I received my Ph.D. at Bar Ilan University (under the mentorship of Prof. Aron Weller and Dr. Noam Meiri), where I acquired training in the field of developmental psychobiology, behavioral neurobiology and neuro-epigenetics. By feeding rats a chronic high fat diet, I examined behavioral, molecular and epigenetic effects on three consecutive generations. My studies showed that during early sensitive periods, the food content, body weight, and even maternal diet, can lead to epigenetic "malprogramming", resulting in leptin resistance, obesity and long-lasting health risks in the offspring.

After graduating, I joined Prof. Li-Huei Tsai’s laboratory at the Picower Institute for Learning and Memory at Massachusetts Institute of Technology (MIT). My primary work provided the first comprehensive molecular landscape of hippocampal engram cells, where we discovered an intriguing connection between epigenetic alteration, 3D-chromatin folding, and memory formation. Furthermore, I was involved in multiple related projects, where we studied how dysfunctions in spatial genomic organization facilitate the behavioral phenotypes observed in neurodegenerative and neuropsychiatric disorders, such as Down Syndrome and Alzheimer Disease (AD).

## TASKS FOR THIS EXERCISE
a. Which people does the career summary name, along with the titles it gives them?
b. Carry on the career summary from the sentence that closes it, keeping the same first-person voice.

## DATA TO EXAMINE

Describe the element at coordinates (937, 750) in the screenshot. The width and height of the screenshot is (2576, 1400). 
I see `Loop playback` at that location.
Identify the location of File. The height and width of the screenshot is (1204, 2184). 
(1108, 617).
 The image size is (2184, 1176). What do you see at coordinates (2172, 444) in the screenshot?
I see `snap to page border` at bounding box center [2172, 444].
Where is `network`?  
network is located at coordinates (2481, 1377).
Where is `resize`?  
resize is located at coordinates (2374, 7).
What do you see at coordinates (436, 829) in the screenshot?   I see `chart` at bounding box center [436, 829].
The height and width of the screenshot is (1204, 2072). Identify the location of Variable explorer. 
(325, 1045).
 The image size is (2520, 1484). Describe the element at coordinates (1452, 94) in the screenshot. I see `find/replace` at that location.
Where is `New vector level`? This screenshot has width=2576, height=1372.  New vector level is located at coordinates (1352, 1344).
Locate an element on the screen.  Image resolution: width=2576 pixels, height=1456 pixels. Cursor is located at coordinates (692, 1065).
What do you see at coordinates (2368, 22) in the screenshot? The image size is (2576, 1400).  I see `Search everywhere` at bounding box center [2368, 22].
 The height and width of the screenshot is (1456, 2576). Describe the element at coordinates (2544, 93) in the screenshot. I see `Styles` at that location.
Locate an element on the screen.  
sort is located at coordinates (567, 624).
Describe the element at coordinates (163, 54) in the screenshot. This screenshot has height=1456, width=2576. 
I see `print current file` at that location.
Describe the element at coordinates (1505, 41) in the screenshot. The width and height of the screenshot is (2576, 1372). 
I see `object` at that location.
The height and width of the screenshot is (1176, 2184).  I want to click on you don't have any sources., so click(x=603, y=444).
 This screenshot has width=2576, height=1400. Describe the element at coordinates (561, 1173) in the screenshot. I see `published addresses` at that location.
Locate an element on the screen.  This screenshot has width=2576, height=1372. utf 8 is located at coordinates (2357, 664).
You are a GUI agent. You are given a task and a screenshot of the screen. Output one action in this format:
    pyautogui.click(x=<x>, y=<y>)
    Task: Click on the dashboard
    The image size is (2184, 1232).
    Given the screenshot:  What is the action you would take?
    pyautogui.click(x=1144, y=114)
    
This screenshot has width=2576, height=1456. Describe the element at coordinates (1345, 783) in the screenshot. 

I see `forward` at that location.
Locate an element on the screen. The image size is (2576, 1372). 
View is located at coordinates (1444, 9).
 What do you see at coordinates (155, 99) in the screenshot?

## TASK RESPONSES
a.
Prof. Aron Weller
Dr. Noam Meiri
Prof. Li-Huei Tsai

b.
In my laboratory, we aim to further conduct in-depth studies on these mechanisms and decipher how different environmental stimuli shape the brain epigenome and regulates 3D-chromatin folding and organization.  Our primary goal is to discover how these modulations leads to long-lasting changes in transcriptional programs, neuronal properties, physiology, and behavior. A secondary goal is to understand whether epigenetic programming in the early stages of development can affect the behavioral-physiological phenotype of the adult organism, and how these changes can pass onto future generations.

To deliver on our primary mission we study epigenetic mechanisms and 3D-chromatin architecture underlying:

• Brain circuits of appetite and energy balance control, in both healthy and diseased states.
• Learning & Memory.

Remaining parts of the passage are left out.